# WHATS GOOD FOR A DOG TO BUILD MUSCLE



## KnuckleMean (May 16, 2009)

Whats a good meal or treat to give my dog to help build muscle?


----------



## Nizmo (Jan 15, 2009)

just a feed a good kibble.
theres no food or treat that "build" muscle. that you have to work on with your dog.
its not a lazy mans cup of tea.


----------



## DueceAddicTed (Sep 28, 2009)

Depends on age of the dog
Good food, and good old fashion exercise ......
Hand walking, Flirt pole, spring pole .......
I'm sure others will chime in with more ideas .......


----------



## MY MIKADO (Apr 7, 2006)

It depends on the dogs age.
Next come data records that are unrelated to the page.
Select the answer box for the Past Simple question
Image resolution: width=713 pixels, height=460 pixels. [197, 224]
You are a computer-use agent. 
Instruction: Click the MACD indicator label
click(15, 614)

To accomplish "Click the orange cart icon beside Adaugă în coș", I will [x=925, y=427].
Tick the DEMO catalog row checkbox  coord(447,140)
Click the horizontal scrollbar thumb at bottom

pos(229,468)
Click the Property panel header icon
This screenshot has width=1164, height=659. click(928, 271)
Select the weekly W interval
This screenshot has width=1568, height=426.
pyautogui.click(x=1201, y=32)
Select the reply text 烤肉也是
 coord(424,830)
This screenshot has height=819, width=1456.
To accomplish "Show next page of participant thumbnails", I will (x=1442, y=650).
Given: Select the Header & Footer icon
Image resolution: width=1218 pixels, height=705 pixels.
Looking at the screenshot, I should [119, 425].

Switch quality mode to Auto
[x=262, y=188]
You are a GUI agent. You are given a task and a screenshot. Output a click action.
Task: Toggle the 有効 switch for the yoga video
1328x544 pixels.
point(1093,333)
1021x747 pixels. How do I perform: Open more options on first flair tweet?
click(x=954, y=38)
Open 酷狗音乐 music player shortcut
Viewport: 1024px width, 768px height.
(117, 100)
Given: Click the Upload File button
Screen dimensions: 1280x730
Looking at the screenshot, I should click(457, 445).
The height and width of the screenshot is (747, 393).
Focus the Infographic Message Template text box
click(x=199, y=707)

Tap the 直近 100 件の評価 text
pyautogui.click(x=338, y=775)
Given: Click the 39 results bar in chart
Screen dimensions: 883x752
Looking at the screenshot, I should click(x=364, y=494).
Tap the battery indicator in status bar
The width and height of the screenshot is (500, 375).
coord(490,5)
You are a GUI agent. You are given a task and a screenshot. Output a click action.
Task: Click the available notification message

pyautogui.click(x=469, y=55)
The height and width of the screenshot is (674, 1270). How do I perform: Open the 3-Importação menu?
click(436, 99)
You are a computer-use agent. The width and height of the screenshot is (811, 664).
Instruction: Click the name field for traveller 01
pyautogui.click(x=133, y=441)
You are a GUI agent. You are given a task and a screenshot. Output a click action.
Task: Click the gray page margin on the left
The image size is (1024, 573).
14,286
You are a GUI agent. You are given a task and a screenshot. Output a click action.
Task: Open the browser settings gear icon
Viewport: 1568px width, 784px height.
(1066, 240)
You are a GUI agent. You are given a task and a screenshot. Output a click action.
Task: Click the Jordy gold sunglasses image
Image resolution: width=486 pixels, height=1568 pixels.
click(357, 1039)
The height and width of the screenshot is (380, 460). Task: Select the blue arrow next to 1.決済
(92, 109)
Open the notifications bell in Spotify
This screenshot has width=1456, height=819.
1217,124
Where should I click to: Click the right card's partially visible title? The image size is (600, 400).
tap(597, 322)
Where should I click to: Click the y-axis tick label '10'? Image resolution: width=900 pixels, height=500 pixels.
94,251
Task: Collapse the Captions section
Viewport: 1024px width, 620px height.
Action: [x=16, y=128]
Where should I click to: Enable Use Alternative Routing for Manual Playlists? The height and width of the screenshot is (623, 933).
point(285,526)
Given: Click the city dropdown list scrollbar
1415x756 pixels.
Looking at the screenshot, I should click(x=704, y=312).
If you are talking a young pup you just want to do lots of hand walking swimming if you live where it is warm enough. Once your dog is older you can add different exercise. I have a sm. incline in my back yard I use this for fetch.


----------



## davidfitness83 (Jul 7, 2009)

Genetics will determine if your dog is meant to be a freak of nature or just an average athletic look. You can always provide top foods and conditioning if the dog is old enough, but at the end of the day your dog is not going to gain ridiculous ammount of muscle because of the food and the workout. I know dogs that look like little body builders and they barely get exercised so it all depends on the bloodline.


----------